What should UK and EMEA brands do?
First and foremost, brands operating throughout the UK and the wider EMEA region need to quickly understand how their customer habits have evolved over the course of COVID-19, the retail landscape they operate within and the types and strengths of retail media inventory readily available for activation. Whether activating Amazon’s advanced advertising solutions, leaning on retail-media networks to utilise third-party inventory or buying direct from retailers themselves, a world of media options exist for brands within the grocery or non-food space.
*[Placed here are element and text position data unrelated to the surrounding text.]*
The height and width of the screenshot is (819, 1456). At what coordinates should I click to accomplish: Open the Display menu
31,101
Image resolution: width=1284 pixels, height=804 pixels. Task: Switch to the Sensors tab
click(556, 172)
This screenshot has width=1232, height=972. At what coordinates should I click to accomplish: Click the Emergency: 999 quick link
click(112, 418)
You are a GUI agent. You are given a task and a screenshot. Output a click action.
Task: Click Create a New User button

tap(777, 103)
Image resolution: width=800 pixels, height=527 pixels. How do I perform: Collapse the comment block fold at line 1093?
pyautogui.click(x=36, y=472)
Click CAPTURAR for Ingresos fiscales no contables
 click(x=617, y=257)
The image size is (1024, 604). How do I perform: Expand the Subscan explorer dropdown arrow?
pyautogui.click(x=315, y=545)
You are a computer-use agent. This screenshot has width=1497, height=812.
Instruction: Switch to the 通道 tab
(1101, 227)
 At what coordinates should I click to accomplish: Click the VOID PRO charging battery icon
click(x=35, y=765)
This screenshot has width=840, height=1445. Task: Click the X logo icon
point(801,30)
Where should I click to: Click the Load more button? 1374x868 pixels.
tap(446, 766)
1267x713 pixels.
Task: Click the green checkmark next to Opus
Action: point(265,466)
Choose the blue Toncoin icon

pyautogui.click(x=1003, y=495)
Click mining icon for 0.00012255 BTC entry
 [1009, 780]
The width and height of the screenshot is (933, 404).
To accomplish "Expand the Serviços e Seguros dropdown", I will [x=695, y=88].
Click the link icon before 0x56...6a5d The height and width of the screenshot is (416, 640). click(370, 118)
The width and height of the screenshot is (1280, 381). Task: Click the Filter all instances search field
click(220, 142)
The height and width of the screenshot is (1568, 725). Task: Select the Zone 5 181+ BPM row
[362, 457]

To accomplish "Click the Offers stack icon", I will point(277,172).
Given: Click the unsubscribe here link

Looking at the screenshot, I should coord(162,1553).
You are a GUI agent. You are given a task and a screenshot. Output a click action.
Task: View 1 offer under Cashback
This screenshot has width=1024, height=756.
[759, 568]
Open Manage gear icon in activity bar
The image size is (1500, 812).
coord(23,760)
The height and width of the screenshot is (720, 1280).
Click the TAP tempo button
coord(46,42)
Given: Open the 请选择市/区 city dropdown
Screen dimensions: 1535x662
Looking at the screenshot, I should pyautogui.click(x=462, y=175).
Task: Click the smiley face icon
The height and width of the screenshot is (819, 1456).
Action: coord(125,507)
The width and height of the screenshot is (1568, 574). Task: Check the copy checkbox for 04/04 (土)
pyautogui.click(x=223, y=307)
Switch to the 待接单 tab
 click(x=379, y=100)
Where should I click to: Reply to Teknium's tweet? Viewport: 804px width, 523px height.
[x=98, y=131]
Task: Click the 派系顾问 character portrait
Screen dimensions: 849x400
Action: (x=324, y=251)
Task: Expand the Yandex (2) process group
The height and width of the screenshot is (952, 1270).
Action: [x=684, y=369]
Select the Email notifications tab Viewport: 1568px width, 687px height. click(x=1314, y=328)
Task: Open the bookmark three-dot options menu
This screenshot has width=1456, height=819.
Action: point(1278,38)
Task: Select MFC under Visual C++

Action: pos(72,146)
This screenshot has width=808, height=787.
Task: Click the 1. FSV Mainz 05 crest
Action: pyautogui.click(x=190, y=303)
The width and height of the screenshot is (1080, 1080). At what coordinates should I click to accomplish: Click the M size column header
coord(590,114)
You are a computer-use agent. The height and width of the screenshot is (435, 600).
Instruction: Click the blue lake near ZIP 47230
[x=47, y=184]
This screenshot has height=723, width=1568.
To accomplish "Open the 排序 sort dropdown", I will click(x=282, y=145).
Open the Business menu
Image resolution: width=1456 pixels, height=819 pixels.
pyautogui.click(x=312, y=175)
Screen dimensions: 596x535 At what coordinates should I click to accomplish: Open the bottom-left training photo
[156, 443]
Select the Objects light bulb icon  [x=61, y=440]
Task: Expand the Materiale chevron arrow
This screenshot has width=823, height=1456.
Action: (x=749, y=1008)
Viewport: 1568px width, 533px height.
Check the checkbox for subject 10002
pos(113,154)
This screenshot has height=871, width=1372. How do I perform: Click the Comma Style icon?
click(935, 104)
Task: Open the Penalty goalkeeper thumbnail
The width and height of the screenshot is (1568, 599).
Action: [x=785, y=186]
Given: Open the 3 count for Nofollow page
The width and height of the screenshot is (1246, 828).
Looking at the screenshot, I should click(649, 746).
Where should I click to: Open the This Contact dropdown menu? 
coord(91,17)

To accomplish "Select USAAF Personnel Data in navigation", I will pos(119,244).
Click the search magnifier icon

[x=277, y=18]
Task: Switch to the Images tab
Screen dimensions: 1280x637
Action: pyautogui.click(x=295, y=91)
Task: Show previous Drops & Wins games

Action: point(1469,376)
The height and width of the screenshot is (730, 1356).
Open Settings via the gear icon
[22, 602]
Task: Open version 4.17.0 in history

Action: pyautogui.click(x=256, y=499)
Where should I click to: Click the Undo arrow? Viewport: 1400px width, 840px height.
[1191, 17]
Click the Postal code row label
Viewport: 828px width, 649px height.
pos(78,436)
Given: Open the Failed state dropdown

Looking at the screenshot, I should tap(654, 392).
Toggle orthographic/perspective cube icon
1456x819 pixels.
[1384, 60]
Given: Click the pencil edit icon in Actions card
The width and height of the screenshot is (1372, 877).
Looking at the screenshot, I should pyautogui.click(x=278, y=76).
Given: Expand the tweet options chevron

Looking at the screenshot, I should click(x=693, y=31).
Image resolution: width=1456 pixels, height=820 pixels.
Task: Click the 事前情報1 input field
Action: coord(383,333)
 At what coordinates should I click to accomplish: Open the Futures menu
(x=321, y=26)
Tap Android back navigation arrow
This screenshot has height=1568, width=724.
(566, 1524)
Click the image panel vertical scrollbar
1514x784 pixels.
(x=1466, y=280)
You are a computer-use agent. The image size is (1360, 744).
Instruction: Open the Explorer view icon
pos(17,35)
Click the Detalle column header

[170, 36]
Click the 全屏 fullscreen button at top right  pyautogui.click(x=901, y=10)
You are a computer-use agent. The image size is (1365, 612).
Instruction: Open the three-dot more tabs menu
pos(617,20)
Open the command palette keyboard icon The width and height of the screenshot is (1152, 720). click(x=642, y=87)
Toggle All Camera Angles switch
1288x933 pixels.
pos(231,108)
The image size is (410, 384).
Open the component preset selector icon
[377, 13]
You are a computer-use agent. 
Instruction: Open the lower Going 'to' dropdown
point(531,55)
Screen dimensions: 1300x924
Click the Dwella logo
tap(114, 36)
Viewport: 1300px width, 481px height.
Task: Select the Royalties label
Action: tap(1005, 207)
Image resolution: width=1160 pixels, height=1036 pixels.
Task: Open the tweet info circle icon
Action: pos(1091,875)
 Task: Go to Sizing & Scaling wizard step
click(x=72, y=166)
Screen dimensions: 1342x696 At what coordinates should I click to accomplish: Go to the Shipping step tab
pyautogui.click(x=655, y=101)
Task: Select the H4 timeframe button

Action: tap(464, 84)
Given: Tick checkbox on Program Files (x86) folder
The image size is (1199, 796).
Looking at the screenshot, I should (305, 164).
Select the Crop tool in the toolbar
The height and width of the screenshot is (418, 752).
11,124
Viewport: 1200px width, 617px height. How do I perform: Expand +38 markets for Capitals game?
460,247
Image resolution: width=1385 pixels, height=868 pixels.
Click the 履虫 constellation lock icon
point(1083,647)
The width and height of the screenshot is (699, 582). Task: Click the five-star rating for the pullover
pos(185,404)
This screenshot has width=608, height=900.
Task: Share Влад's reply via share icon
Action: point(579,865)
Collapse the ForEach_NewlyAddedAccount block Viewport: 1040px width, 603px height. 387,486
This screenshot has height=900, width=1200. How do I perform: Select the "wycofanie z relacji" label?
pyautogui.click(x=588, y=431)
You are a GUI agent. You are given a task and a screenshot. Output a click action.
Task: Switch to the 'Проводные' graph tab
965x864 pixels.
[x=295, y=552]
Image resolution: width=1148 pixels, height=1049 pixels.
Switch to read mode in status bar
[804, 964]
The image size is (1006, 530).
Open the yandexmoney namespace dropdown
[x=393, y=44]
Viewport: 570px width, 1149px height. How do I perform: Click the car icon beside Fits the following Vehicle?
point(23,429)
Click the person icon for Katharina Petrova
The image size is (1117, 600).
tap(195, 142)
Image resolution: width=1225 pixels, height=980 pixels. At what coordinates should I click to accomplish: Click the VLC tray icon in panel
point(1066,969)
The ultimate key to retail media success is activating the most efficient inventory where the most relevant and engaged audiences exist.
Brands need to identify their customers, find retailers of choice and open media mix budgets to trial elevating their products and influencing customers at the optimal time of their journey. An iterative approach, leaning on a test and learn mentality is often the best way to find out what works, before scaling for results.
Brands will also inevitably face internal challenges with converging trade and marketing priorities and budgets, notwithstanding difficulties in measurement and media planning. This is where a media agency can help make the most impact, aside from bringing fresh eyes to traditional retailer-to-brand commercial relationships.
If you’re a brand, it’s almost a given that the competitors will already be activating retail media to some extent; not engaging now puts your share of the digital shelf at risk. In order to win in the world of digital commerce and the infinite shelf, you need to be visible. Make no mistake, the time for retail media is now. As my former manager Cassandra Stevens used to say, “if you aren’t on the digital shelf today, you won’t be in the basket of tomorrow.”